This is Not a Dream (The Last War in Albion: Introduction)

This is not a dream.” – Alan Moore, “Shadowplay,” in Brought to Light, 1988.

Figure 1: The Great Bearded Wizard of Northampton

The Last War in Albion is a history of British comics. More specifically, it is a history of the magical war between Grant Morrison and Alan Moore, a war that is on the one hand entirely of its own invention and on the other a war fought in the realm of the fictional, rendering its actual existence almost but not entirely irrelevant. The war in question is not the scant material residue of their verbal feud in various interviews over the years. This exists and will be picked over, but it is not the meat of the discussion.

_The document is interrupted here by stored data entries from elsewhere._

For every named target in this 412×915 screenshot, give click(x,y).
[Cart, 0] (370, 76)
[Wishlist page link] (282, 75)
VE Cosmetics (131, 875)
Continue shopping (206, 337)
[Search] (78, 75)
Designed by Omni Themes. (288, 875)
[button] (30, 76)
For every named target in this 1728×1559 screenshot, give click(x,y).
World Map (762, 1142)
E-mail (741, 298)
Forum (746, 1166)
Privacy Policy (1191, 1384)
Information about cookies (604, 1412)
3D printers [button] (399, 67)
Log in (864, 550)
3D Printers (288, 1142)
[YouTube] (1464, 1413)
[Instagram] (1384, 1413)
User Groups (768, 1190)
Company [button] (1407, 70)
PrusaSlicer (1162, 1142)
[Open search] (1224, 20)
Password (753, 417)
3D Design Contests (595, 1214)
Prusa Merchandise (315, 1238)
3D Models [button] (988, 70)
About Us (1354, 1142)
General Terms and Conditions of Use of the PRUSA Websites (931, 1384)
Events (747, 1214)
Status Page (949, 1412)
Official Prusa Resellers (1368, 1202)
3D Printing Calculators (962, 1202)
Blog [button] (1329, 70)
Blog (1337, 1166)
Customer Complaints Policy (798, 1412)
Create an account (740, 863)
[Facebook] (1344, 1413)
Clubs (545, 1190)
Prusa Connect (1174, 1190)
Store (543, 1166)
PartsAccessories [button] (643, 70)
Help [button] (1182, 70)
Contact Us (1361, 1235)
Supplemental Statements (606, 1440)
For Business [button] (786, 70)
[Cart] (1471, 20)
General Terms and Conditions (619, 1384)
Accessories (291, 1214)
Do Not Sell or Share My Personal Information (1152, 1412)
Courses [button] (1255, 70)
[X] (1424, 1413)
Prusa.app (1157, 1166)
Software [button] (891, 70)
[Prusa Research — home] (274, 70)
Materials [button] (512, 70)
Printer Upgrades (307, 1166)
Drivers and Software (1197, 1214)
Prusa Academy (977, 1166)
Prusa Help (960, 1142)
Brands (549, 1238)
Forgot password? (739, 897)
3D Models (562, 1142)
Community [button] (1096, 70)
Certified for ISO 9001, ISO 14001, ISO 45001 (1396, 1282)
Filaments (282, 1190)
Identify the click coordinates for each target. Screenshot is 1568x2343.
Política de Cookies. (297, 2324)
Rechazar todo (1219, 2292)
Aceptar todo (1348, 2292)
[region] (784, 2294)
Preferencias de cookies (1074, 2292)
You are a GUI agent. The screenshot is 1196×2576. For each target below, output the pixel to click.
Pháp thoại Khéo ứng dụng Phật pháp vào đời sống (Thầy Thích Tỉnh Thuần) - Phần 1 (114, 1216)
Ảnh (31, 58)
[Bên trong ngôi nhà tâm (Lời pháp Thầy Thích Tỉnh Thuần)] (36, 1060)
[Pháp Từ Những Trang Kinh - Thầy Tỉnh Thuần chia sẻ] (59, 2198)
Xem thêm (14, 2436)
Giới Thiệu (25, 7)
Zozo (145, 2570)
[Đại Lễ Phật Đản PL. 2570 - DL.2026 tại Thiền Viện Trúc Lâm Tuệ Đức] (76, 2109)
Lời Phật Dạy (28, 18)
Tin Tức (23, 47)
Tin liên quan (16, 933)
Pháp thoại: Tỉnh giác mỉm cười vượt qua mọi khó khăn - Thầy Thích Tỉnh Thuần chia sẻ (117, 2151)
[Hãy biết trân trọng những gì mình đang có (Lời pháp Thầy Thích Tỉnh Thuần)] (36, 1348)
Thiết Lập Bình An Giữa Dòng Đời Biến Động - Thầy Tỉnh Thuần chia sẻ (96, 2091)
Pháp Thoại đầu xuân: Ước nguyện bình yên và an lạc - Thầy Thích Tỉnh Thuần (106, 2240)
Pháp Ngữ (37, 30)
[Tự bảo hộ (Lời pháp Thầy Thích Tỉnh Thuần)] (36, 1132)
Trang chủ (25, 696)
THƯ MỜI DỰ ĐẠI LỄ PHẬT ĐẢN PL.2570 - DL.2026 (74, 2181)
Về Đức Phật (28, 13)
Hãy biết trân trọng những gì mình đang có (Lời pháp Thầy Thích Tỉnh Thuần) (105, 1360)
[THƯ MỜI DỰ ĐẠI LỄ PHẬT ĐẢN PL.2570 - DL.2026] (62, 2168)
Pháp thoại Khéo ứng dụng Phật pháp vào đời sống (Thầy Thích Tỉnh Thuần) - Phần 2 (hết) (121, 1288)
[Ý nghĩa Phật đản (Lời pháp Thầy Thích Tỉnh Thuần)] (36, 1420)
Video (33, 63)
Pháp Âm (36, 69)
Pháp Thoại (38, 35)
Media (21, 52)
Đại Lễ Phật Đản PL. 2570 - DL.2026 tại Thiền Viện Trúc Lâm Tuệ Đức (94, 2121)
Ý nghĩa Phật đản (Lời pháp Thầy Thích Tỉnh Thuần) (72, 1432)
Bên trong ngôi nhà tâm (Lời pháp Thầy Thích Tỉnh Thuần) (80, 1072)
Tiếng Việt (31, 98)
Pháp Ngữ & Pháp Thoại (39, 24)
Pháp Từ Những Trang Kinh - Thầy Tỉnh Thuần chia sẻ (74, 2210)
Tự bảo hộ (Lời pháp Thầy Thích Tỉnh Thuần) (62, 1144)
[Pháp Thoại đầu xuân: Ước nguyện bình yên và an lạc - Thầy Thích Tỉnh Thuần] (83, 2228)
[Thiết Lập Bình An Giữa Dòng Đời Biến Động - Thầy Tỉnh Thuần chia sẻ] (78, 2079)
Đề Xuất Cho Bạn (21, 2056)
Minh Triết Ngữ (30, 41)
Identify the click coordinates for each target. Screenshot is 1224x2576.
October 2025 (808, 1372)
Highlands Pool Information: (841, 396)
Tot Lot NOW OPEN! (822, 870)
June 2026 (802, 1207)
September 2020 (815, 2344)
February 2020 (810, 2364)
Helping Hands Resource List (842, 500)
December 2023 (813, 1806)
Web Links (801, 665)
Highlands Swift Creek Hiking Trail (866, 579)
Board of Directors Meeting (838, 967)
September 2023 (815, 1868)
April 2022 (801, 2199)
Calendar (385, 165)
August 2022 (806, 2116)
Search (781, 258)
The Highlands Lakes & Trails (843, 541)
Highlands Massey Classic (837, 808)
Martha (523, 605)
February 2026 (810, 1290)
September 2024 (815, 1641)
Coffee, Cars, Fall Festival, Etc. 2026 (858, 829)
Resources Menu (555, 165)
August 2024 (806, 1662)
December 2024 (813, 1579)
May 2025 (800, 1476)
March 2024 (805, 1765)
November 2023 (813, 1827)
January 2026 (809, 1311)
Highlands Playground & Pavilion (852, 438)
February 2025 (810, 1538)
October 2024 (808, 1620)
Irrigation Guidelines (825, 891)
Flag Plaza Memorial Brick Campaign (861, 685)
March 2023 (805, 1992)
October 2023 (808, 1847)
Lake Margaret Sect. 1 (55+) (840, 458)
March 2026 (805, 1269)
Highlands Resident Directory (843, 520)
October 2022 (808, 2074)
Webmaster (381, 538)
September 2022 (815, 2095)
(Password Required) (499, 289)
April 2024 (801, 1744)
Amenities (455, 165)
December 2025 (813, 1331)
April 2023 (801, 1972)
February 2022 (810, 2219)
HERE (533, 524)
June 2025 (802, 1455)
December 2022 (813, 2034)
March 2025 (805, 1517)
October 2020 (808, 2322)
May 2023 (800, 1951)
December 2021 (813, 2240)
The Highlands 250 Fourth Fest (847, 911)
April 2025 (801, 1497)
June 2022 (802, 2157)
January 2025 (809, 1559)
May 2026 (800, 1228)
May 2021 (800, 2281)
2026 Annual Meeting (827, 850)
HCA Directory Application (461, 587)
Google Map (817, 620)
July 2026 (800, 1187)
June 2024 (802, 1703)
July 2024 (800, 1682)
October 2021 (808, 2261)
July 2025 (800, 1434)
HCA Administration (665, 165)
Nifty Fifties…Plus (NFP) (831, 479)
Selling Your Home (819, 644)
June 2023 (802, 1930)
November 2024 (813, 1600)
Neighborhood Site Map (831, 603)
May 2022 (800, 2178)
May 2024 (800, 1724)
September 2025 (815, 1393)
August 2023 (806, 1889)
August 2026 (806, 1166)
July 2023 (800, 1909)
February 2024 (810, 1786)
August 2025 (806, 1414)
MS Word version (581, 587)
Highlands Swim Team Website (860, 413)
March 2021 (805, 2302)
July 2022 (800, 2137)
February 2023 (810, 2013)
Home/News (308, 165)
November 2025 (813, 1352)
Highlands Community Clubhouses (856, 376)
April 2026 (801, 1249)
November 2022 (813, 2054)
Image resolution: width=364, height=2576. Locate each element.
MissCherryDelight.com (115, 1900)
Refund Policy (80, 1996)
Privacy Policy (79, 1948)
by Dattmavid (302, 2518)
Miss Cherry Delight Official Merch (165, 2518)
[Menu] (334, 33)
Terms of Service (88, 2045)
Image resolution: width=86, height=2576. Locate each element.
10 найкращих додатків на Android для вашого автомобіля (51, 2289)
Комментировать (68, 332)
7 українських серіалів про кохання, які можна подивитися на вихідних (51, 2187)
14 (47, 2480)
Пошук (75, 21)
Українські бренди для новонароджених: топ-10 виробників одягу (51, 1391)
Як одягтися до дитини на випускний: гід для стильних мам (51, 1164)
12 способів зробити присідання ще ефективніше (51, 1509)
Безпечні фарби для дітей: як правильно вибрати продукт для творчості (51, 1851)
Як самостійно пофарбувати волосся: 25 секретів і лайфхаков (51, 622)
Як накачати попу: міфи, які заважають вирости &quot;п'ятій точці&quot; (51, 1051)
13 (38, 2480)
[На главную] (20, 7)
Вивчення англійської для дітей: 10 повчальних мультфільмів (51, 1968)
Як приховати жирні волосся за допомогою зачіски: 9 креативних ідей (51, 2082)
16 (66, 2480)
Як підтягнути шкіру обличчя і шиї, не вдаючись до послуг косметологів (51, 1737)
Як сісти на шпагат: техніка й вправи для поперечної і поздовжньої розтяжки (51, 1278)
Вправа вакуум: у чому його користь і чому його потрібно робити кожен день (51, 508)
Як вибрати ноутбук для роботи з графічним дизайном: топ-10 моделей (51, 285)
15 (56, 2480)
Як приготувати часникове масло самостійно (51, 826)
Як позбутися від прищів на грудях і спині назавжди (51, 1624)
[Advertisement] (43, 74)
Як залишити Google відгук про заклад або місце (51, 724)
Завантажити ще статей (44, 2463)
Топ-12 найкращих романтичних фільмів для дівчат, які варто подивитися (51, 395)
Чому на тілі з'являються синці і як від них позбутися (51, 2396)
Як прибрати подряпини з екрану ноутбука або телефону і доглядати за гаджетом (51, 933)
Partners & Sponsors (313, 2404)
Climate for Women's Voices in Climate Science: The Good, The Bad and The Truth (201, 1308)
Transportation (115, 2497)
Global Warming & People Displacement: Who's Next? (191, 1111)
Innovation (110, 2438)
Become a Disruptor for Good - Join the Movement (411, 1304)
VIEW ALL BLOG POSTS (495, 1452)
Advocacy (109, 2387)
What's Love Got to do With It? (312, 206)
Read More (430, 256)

Rather it is a more fundamental issue: how is it that two comics writers of nearly the same generation, with such a clear overlap in interests, who grew up a mere three-hundred-and-forty miles apart – no greater than the distance from New York to DC – a mere seven years in age difference (no larger than the age difference between J.R.R. Tolkien and C.S. Lewis) are not friends and have not a hint of warmth in their relationship? This is almost as improbable as Morrissey and Robert Smith hating each other’s guts.
And yet it is the case. Underneath this fact is a story: one of how the British comics industry unexpectedly produced a small generation of some of the most important writers of the 1980s and 90s, and in turn had a huge cultural legacy in both the US and UK. So much so that the number three grossing movie of all time, Joss Whedon’s The Avengers is massively and documentably indebted to what was, prior to the arrival of people like Alan Moore, Grant Morrison, Warren Ellis, Neil Gaiman, and a constellation of significant (and at times better) but less influential writers, the minor backwater of the lowest order of the British comics industry.
Figure 2: The Thrice-Named Warrior Monk of Glasgow

Within that story there are two figures that appear almost identical to an even casual observer. One, Alan Moore, is a heavily bearded self-proclaimed magician who made his name with DC Comics in 1984 writing Swamp Thing, an envrionmental-themed superhero-horror comic. The other, Grant Morrison, is a bald self-proclaimed magician who made his name with DC Comics in 1988 writing Animal Man, an environmental-themed superhero-horror comic. These two men are not friends. There are sensible reasons for this. Despite their intense similarities, there are fundamental aesthetic differences between Grant Morrison and Alan Moore that place them at diametric opposites of a host of issues with profound social, political, historical, and magical implications. 

This latter adjective is worth remarking upon, as it is central to their differences. Both men believe in a system by which the manipulation of symbols creates material change in the real world. Both explicitly use their creative work in multiple media as an attempt to cause such change. Their comics are magic spells hurled into the culture wars, trying in their own way to reshape reality.